What is being asked: Present every line of the data below that contains the word "Where". Treat uppercase and lowercase letters as distinct.

(Beginning of Available data)

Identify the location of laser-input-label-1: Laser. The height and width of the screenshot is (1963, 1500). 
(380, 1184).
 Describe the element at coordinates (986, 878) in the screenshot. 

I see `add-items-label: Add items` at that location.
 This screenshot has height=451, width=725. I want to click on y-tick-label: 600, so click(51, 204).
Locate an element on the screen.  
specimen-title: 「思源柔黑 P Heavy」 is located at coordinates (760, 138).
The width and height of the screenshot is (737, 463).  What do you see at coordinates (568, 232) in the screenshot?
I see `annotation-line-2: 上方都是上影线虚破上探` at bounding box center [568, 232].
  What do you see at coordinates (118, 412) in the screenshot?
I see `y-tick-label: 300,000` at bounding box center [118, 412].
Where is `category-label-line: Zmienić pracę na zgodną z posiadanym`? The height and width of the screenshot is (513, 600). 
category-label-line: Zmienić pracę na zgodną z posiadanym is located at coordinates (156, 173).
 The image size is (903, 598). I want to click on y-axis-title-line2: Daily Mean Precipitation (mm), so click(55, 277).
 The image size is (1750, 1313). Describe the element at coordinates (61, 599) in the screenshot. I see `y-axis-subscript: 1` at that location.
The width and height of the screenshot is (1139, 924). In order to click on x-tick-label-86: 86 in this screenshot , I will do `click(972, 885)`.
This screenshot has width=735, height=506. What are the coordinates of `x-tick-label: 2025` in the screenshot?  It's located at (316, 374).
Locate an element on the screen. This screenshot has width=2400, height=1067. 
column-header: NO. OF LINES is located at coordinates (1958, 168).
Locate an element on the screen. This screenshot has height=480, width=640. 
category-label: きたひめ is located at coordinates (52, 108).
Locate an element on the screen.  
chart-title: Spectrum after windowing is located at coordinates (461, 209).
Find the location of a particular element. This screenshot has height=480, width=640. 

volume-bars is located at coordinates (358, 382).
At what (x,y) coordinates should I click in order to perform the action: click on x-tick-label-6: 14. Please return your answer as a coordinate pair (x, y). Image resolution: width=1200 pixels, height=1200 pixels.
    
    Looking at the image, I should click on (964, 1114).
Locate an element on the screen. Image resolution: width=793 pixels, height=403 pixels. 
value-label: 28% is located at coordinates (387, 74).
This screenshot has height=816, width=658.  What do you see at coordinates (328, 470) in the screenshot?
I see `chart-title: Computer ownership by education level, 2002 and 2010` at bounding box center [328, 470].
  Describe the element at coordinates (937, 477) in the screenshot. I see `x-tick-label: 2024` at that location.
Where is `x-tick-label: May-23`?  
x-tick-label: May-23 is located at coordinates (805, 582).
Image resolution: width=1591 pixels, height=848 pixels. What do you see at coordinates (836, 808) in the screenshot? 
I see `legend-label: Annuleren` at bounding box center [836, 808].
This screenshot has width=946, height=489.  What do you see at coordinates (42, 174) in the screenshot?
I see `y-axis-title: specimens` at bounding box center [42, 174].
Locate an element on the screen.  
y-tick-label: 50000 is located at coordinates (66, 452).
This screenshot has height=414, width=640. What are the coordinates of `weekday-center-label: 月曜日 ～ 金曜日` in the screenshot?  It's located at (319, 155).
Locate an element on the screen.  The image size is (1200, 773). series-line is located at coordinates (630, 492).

(End of Available data)

Answer area:
Where is `category-label-line: Zmienić pracę na zgodną z posiadanym`? The height and width of the screenshot is (513, 600). 
Where is `x-tick-label: May-23`?  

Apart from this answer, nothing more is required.